Histórias das Mulheres, Histórias Feministas
19:00 22 de agosto de 2019 to 18:00 19 de outubro de 2019
MASP - Museu de Arte de São Paulo, Av. Paulista, 1578 - Bela Vista, São Paulo - SP Como chegar
Com curadoria de Julia Bryan-Wilson, curadora-adjunta de arte moderna e contemporânea do MASP, Lilia Schwarcz, curadora-adjunta de histórias e narrativas, e Mariana Leme, curadora assistente do museu, Histórias das mulheres: artistas antes de 1900 busca reposicionar a obra de artistas que trabalharam até o final do século 19, ao discutir a diferença de valor entre o universo masculino e o feminino e também entre arte e artesanato. A mostra terá nomes como Sofonisba Anguissola (circa 1532-1625), Artemisia Gentileschi (1593-1653), Judith Leyster (1609-1660), Angelica Kauffmann (1741-1804), Elisabeth-Louise Vigée-Lebrun (1755-1842) e Eva Gonzalès (1849-1883), além de pioneiras latino-americanas como Magdalena Mira Mena (1859-1930), Abigail de Andrade (1864-1890) e Berthe Worms (1868-1937). Além de pinturas que fazem parte do cânone da história da arte ocidental, a exposição apresentará uma série de têxteis de autoria desconhecida, cujos registros permitem afirmar que foram feitos por uma mulher, ou por mulheres, coletivamente. São trabalhos produzidos na Inglaterra, nos Estados Unidos, nos Andes latino-americanos, na Índia, no antigo Império Otomano, em dois países da África Mediterrânea (Marrocos e Egito) e também na Ásia (Filipinas e atual Uzbequistão).

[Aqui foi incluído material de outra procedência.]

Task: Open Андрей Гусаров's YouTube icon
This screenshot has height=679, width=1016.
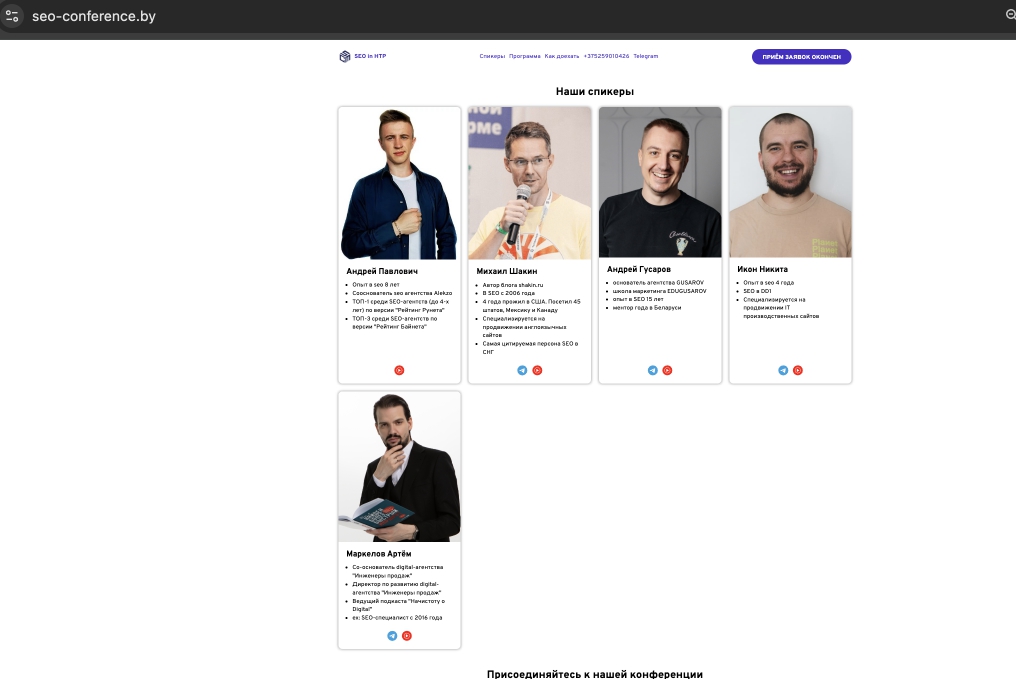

Já Histórias Feministas: artistas depois dos anos 2000 tem curadoria de Isabella Rjeille, curadora assistente do MASP, é um contraponto à mostra Histórias das mulheres: artistas antes de 1900, que busca reposicionar a obra de artistas que trabalharam até o final do século 19, ao discutir a diferença de valor entre o universo masculino e o feminino e também entre arte e artesanato. Histórias feministas: artistas depois de 2000 é um desdobramento do ciclo de 2017, Histórias da sexualidade, e não se propõe a esgotar um assunto tão extenso e complexo como a relação entre arte e feminismo, mas incitar novos debates a partir da produção de artistas cujas produções emergiram no século 21.